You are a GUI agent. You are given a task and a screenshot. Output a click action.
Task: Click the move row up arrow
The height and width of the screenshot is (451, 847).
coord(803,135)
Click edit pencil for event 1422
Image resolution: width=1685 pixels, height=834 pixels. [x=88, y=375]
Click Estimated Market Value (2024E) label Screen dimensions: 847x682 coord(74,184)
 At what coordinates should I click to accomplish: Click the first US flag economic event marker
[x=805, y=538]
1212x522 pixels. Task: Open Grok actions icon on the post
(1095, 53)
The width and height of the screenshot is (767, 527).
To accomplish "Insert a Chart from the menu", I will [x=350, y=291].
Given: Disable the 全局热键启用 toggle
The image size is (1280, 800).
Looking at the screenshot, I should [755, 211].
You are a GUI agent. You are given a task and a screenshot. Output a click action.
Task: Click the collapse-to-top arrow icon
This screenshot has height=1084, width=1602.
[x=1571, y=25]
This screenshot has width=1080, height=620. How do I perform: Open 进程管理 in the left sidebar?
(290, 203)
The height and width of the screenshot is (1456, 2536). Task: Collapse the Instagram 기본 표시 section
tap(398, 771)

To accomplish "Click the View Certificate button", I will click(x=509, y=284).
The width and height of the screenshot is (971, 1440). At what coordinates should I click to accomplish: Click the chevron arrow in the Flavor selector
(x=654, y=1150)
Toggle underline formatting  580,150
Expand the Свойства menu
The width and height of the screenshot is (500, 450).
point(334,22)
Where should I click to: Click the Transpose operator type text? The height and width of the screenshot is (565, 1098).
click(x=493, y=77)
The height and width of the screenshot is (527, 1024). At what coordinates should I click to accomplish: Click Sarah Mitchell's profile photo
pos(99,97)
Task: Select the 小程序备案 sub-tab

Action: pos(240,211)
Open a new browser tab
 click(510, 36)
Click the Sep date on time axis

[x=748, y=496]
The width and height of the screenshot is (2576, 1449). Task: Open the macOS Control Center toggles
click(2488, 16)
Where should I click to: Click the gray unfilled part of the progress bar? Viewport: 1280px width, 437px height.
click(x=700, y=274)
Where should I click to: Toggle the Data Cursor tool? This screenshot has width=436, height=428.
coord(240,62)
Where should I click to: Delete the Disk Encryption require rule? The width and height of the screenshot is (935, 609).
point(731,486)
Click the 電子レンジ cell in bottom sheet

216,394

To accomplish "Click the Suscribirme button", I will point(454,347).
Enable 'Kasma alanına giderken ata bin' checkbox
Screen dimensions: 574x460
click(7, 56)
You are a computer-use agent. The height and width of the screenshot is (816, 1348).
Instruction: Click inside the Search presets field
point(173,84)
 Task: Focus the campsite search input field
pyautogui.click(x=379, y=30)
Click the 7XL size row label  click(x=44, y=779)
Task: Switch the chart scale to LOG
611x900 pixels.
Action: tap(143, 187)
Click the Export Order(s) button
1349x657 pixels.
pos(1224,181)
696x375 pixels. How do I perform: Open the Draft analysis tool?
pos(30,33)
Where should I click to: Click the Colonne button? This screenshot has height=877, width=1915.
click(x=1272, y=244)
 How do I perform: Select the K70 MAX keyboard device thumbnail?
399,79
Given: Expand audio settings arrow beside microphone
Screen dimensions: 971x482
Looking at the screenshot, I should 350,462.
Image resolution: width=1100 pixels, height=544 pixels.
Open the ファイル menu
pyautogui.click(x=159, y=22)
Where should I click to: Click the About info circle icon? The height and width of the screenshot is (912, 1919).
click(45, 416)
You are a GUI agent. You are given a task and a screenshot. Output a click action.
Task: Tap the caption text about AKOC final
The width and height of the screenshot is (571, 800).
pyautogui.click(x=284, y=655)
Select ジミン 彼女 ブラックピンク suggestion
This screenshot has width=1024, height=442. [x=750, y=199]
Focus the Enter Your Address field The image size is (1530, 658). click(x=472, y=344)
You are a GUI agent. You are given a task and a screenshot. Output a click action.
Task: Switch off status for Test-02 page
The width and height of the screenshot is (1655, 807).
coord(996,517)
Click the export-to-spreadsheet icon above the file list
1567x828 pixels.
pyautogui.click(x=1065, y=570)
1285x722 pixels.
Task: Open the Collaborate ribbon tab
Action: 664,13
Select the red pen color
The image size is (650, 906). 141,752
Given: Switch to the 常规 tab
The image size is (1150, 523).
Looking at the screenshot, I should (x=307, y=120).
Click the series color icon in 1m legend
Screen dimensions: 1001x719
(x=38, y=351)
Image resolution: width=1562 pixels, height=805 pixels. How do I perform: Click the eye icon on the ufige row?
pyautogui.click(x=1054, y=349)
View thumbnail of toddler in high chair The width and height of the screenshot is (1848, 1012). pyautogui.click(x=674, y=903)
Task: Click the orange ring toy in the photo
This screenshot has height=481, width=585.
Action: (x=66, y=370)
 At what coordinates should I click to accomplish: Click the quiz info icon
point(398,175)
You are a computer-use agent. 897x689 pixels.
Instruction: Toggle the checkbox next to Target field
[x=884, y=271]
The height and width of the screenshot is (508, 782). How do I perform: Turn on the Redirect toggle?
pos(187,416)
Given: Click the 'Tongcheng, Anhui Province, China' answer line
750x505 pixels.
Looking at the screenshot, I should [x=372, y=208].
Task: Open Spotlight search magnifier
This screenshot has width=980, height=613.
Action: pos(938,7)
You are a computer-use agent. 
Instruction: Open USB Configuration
- - - - - - -
### Exercise
Reproduce all of the material above verbatim, line for line.

### Solution for this exercise
You are a GUI agent. You are given a task and a screenshot. Output a click action.
Task: Click the move row up arrow
The height and width of the screenshot is (451, 847).
coord(803,135)
Click edit pencil for event 1422
Image resolution: width=1685 pixels, height=834 pixels. [x=88, y=375]
Click Estimated Market Value (2024E) label Screen dimensions: 847x682 coord(74,184)
 At what coordinates should I click to accomplish: Click the first US flag economic event marker
[x=805, y=538]
1212x522 pixels. Task: Open Grok actions icon on the post
(1095, 53)
The width and height of the screenshot is (767, 527).
To accomplish "Insert a Chart from the menu", I will [x=350, y=291].
Given: Disable the 全局热键启用 toggle
The image size is (1280, 800).
Looking at the screenshot, I should [755, 211].
You are a GUI agent. You are given a task and a screenshot. Output a click action.
Task: Click the collapse-to-top arrow icon
This screenshot has height=1084, width=1602.
[x=1571, y=25]
This screenshot has width=1080, height=620. How do I perform: Open 进程管理 in the left sidebar?
(290, 203)
The height and width of the screenshot is (1456, 2536). Task: Collapse the Instagram 기본 표시 section
tap(398, 771)

To accomplish "Click the View Certificate button", I will click(x=509, y=284).
The width and height of the screenshot is (971, 1440). At what coordinates should I click to accomplish: Click the chevron arrow in the Flavor selector
(x=654, y=1150)
Toggle underline formatting  580,150
Expand the Свойства menu
The width and height of the screenshot is (500, 450).
point(334,22)
Where should I click to: Click the Transpose operator type text? The height and width of the screenshot is (565, 1098).
click(x=493, y=77)
The height and width of the screenshot is (527, 1024). At what coordinates should I click to accomplish: Click Sarah Mitchell's profile photo
pos(99,97)
Task: Select the 小程序备案 sub-tab

Action: pos(240,211)
Open a new browser tab
 click(510, 36)
Click the Sep date on time axis

[x=748, y=496]
The width and height of the screenshot is (2576, 1449). Task: Open the macOS Control Center toggles
click(2488, 16)
Where should I click to: Click the gray unfilled part of the progress bar? Viewport: 1280px width, 437px height.
click(x=700, y=274)
Where should I click to: Toggle the Data Cursor tool? This screenshot has width=436, height=428.
coord(240,62)
Where should I click to: Delete the Disk Encryption require rule? The width and height of the screenshot is (935, 609).
point(731,486)
Click the 電子レンジ cell in bottom sheet

216,394

To accomplish "Click the Suscribirme button", I will point(454,347).
Enable 'Kasma alanına giderken ata bin' checkbox
Screen dimensions: 574x460
click(7, 56)
You are a computer-use agent. The height and width of the screenshot is (816, 1348).
Instruction: Click inside the Search presets field
point(173,84)
 Task: Focus the campsite search input field
pyautogui.click(x=379, y=30)
Click the 7XL size row label  click(x=44, y=779)
Task: Switch the chart scale to LOG
611x900 pixels.
Action: tap(143, 187)
Click the Export Order(s) button
1349x657 pixels.
pos(1224,181)
696x375 pixels. How do I perform: Open the Draft analysis tool?
pos(30,33)
Where should I click to: Click the Colonne button? This screenshot has height=877, width=1915.
click(x=1272, y=244)
 How do I perform: Select the K70 MAX keyboard device thumbnail?
399,79
Given: Expand audio settings arrow beside microphone
Screen dimensions: 971x482
Looking at the screenshot, I should 350,462.
Image resolution: width=1100 pixels, height=544 pixels.
Open the ファイル menu
pyautogui.click(x=159, y=22)
Where should I click to: Click the About info circle icon? The height and width of the screenshot is (912, 1919).
click(45, 416)
You are a GUI agent. You are given a task and a screenshot. Output a click action.
Task: Tap the caption text about AKOC final
The width and height of the screenshot is (571, 800).
pyautogui.click(x=284, y=655)
Select ジミン 彼女 ブラックピンク suggestion
This screenshot has width=1024, height=442. [x=750, y=199]
Focus the Enter Your Address field The image size is (1530, 658). click(x=472, y=344)
You are a GUI agent. You are given a task and a screenshot. Output a click action.
Task: Switch off status for Test-02 page
The width and height of the screenshot is (1655, 807).
coord(996,517)
Click the export-to-spreadsheet icon above the file list
1567x828 pixels.
pyautogui.click(x=1065, y=570)
1285x722 pixels.
Task: Open the Collaborate ribbon tab
Action: 664,13
Select the red pen color
The image size is (650, 906). 141,752
Given: Switch to the 常规 tab
The image size is (1150, 523).
Looking at the screenshot, I should (x=307, y=120).
Click the series color icon in 1m legend
Screen dimensions: 1001x719
(x=38, y=351)
Image resolution: width=1562 pixels, height=805 pixels. How do I perform: Click the eye icon on the ufige row?
pyautogui.click(x=1054, y=349)
View thumbnail of toddler in high chair The width and height of the screenshot is (1848, 1012). pyautogui.click(x=674, y=903)
Task: Click the orange ring toy in the photo
This screenshot has height=481, width=585.
Action: (x=66, y=370)
 At what coordinates should I click to accomplish: Click the quiz info icon
point(398,175)
You are a computer-use agent. 897x689 pixels.
Instruction: Toggle the checkbox next to Target field
[x=884, y=271]
The height and width of the screenshot is (508, 782). How do I perform: Turn on the Redirect toggle?
pos(187,416)
Given: Click the 'Tongcheng, Anhui Province, China' answer line
750x505 pixels.
Looking at the screenshot, I should [x=372, y=208].
Task: Open Spotlight search magnifier
This screenshot has width=980, height=613.
Action: pos(938,7)
You are a computer-use agent. 
Instruction: Open USB Configuration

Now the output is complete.